Dataset:
+++

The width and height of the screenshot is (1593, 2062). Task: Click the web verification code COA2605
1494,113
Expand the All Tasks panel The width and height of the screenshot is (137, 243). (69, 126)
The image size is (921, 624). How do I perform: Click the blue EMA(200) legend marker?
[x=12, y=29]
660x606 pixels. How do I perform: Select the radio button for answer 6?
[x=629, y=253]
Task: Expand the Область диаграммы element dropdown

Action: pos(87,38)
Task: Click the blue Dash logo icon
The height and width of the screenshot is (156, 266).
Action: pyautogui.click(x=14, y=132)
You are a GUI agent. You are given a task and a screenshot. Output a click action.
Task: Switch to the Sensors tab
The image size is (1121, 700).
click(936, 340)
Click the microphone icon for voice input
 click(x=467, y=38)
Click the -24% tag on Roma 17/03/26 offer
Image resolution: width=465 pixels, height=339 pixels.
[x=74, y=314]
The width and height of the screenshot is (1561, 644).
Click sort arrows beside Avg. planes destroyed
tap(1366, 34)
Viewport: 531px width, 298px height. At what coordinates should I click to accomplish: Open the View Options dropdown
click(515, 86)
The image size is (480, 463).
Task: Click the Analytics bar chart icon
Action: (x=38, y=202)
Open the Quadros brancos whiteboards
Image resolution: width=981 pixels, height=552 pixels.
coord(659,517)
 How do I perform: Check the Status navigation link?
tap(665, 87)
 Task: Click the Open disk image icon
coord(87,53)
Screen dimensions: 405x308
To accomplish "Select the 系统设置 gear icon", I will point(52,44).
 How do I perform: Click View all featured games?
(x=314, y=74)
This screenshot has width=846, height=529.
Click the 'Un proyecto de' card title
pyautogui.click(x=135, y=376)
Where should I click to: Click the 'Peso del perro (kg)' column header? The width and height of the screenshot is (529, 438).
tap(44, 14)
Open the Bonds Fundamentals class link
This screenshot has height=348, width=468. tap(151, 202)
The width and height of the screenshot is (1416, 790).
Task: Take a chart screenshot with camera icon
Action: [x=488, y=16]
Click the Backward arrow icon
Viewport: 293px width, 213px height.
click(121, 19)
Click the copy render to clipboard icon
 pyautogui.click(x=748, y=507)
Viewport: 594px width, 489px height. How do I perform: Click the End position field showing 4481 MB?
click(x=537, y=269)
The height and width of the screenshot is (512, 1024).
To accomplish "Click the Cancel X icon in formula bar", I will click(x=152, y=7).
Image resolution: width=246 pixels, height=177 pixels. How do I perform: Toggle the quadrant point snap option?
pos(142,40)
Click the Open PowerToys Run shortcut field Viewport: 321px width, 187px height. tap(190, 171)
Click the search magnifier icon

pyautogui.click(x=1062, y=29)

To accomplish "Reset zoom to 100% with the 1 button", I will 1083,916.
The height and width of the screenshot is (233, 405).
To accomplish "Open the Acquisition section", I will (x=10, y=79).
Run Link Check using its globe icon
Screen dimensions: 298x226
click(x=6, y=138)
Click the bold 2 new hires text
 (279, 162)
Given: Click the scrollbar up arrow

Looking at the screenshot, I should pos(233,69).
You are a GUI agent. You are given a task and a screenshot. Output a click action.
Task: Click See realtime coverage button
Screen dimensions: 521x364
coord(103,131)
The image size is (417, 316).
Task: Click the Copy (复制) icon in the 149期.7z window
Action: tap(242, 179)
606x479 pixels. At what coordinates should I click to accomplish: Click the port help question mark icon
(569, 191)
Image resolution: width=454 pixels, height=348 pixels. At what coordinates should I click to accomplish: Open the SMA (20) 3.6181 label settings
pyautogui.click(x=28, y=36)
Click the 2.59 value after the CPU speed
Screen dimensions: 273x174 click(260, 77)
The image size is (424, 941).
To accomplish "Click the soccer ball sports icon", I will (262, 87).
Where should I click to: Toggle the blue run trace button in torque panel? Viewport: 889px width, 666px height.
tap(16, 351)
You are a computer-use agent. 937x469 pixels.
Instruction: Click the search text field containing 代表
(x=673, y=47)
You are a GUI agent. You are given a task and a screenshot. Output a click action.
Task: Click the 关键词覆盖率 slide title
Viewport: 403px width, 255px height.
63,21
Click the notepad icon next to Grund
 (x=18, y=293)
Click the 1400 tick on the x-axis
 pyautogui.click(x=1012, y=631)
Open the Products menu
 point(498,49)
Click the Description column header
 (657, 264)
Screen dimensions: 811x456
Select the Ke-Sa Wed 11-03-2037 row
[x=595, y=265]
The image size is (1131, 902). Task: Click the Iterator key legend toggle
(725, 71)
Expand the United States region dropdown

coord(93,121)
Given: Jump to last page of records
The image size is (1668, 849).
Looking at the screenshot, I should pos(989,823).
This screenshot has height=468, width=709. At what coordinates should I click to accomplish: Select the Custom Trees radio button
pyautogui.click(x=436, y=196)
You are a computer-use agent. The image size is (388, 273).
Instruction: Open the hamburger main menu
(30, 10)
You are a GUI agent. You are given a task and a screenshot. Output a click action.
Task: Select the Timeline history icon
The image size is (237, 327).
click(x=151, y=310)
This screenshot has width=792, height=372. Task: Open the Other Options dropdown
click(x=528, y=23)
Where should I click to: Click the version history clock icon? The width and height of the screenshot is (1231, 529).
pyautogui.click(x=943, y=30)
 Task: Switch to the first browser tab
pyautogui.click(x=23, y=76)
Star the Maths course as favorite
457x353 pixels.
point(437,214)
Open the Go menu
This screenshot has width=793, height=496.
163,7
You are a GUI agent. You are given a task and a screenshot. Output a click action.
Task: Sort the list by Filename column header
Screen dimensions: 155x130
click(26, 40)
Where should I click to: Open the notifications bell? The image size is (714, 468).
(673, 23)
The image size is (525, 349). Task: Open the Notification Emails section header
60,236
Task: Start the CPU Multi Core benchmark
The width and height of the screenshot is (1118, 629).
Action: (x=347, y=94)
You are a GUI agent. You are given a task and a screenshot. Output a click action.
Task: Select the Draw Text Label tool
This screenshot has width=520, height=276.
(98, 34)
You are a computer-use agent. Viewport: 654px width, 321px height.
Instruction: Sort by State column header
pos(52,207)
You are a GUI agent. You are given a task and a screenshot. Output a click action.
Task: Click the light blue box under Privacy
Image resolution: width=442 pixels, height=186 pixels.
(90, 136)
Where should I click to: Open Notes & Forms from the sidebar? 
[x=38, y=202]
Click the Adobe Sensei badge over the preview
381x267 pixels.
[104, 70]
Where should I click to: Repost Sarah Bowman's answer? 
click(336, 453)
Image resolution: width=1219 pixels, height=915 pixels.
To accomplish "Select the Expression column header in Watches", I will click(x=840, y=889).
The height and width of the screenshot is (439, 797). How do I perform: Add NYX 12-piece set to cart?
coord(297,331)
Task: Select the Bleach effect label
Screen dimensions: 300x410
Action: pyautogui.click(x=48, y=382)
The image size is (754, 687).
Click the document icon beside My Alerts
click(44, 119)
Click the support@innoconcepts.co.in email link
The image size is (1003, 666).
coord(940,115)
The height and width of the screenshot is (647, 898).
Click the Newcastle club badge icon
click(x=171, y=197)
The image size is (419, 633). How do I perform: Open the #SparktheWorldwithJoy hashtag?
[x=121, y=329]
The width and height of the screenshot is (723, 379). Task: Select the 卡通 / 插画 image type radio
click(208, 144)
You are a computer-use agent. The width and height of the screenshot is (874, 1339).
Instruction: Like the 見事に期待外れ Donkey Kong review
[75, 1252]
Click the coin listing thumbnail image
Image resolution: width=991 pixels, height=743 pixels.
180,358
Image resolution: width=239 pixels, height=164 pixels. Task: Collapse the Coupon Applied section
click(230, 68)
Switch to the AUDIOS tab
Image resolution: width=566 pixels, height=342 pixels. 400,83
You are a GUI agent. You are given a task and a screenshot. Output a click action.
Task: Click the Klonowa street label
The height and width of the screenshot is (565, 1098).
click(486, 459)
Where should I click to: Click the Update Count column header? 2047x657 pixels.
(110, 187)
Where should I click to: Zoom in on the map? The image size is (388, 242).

+++

Task prompt: Copy out the stretch of the records from the line containing "I will 1083,916." through the line containing "pyautogui.click(x=436, y=196)" word for word, with both of those lines included.

Answer to the problem:
To accomplish "Reset zoom to 100% with the 1 button", I will 1083,916.
The height and width of the screenshot is (233, 405).
To accomplish "Open the Acquisition section", I will (x=10, y=79).
Run Link Check using its globe icon
Screen dimensions: 298x226
click(x=6, y=138)
Click the bold 2 new hires text
 (279, 162)
Given: Click the scrollbar up arrow

Looking at the screenshot, I should pos(233,69).
You are a GUI agent. You are given a task and a screenshot. Output a click action.
Task: Click See realtime coverage button
Screen dimensions: 521x364
coord(103,131)
The image size is (417, 316).
Task: Click the Copy (复制) icon in the 149期.7z window
Action: tap(242, 179)
606x479 pixels. At what coordinates should I click to accomplish: Click the port help question mark icon
(569, 191)
Image resolution: width=454 pixels, height=348 pixels. At what coordinates should I click to accomplish: Open the SMA (20) 3.6181 label settings
pyautogui.click(x=28, y=36)
Click the 2.59 value after the CPU speed
Screen dimensions: 273x174 click(260, 77)
The image size is (424, 941).
To accomplish "Click the soccer ball sports icon", I will (262, 87).
Where should I click to: Toggle the blue run trace button in torque panel? Viewport: 889px width, 666px height.
tap(16, 351)
You are a computer-use agent. 937x469 pixels.
Instruction: Click the search text field containing 代表
(x=673, y=47)
You are a GUI agent. You are given a task and a screenshot. Output a click action.
Task: Click the 关键词覆盖率 slide title
Viewport: 403px width, 255px height.
63,21
Click the notepad icon next to Grund
 (x=18, y=293)
Click the 1400 tick on the x-axis
 pyautogui.click(x=1012, y=631)
Open the Products menu
 point(498,49)
Click the Description column header
 (657, 264)
Screen dimensions: 811x456
Select the Ke-Sa Wed 11-03-2037 row
[x=595, y=265]
The image size is (1131, 902). Task: Click the Iterator key legend toggle
(725, 71)
Expand the United States region dropdown

coord(93,121)
Given: Jump to last page of records
The image size is (1668, 849).
Looking at the screenshot, I should pos(989,823).
This screenshot has height=468, width=709. At what coordinates should I click to accomplish: Select the Custom Trees radio button
pyautogui.click(x=436, y=196)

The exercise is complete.